Frontman John Dwyer looked out into the crowd. “Fuck it,” he said, and, with one brutal chord, turned us all into monsters.
But the day didn’t start here; the entire afternoon was full of exciting performances that, even if they didn’t get people on their feet, demonstrated how much fresh music is coming out of the Bay Area, and the ability of The Bay Bridged / Tiny Telephone Records to bring them all together.
Cool Ghouls, complete with a three-piece horn section, blasted through tracks from their debut self-titled LP, while Blouse kept things cool with alternating syrupy synths and stark acoustic guitar numbers. Social Studies sounded like a sunnier Beach House, with Natalia Rogovin’s powerful vocals overcoming any and all technical difficulties that came her way.

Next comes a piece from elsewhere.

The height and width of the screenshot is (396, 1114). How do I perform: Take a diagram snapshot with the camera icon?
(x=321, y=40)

Painted Palms played a captivating set featuring tracks from their most recent EP, Nothing Lasts Long, blending elements of Top 40 pop with Animal Collective-style blurps and bleeps. Singer/guitarist Chris Prudhomme blew me away with his soaring voice that, even when loaded down with reverb and delay, shone through the rest of the mix.

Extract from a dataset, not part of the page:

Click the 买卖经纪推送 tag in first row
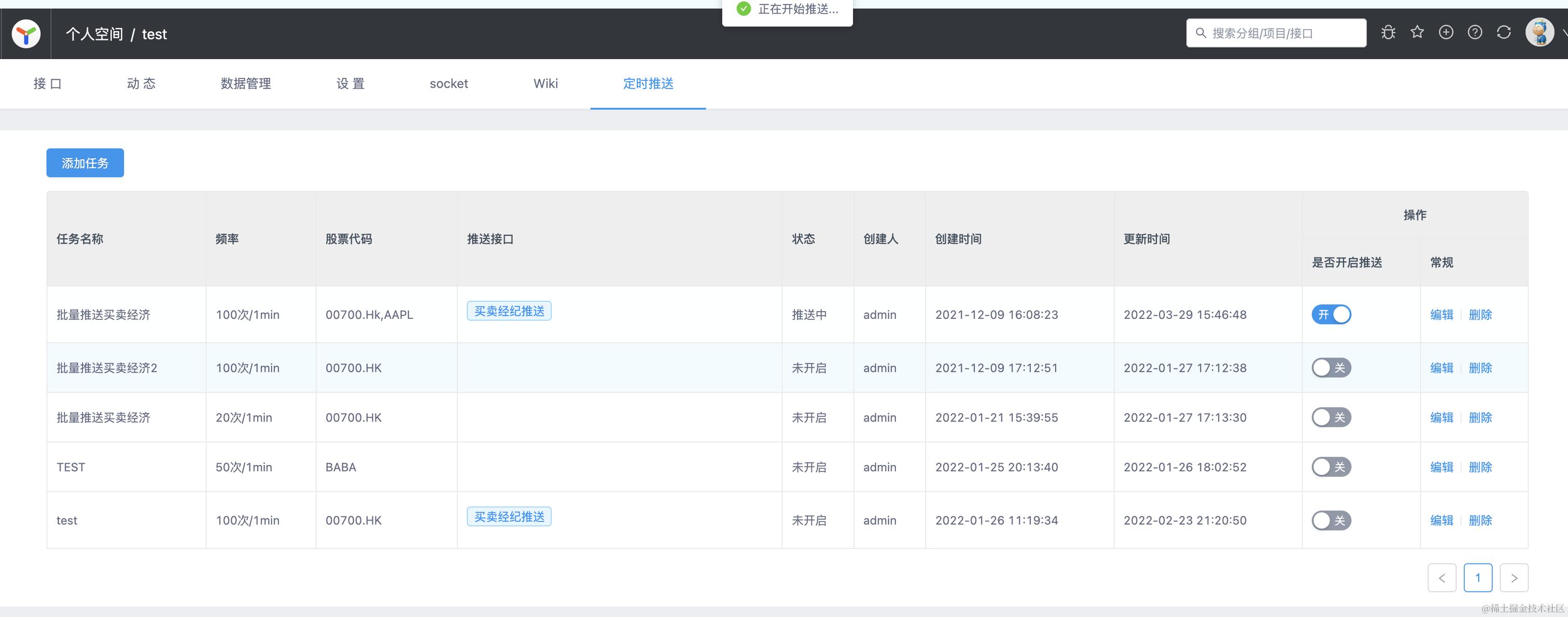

It was Thee Oh Sees, however, who stole the show at Phono del Sol. From that first chord, the opening to their most recent album, Floating Coffin, they had the entire crowd in the palm of their hand. You could almost see a giant ON/OFF switch floating in the air; when the band wanted us to calm down for a minute, all they had to do was switch into Poppy, Catchy Mode. But then it was back to THRASH. And the crowd went insane again and again, bodies flying overhead, bodies barreling into each other (and helping each other up), pogoing like there was no tomorrow. And then, towards the end, Dwyer said, terribly calm, “You know, you guys are welcome to join us up here.”
There was a moment of inertia; no one knew what to do. Then we were jumping the barrier, screaming, and we were on stage, and the moment was shared. And that’s where we stayed for the rest of the set. It was one of those magical performances that end, and you just want to hug everyone.
As we made our way out of the park, the early evening sunset dappling the trees, I felt like I’d seen something that I’d been missing for awhile: rock and roll that will really knock you off your feet that keeps you going until your body breaks.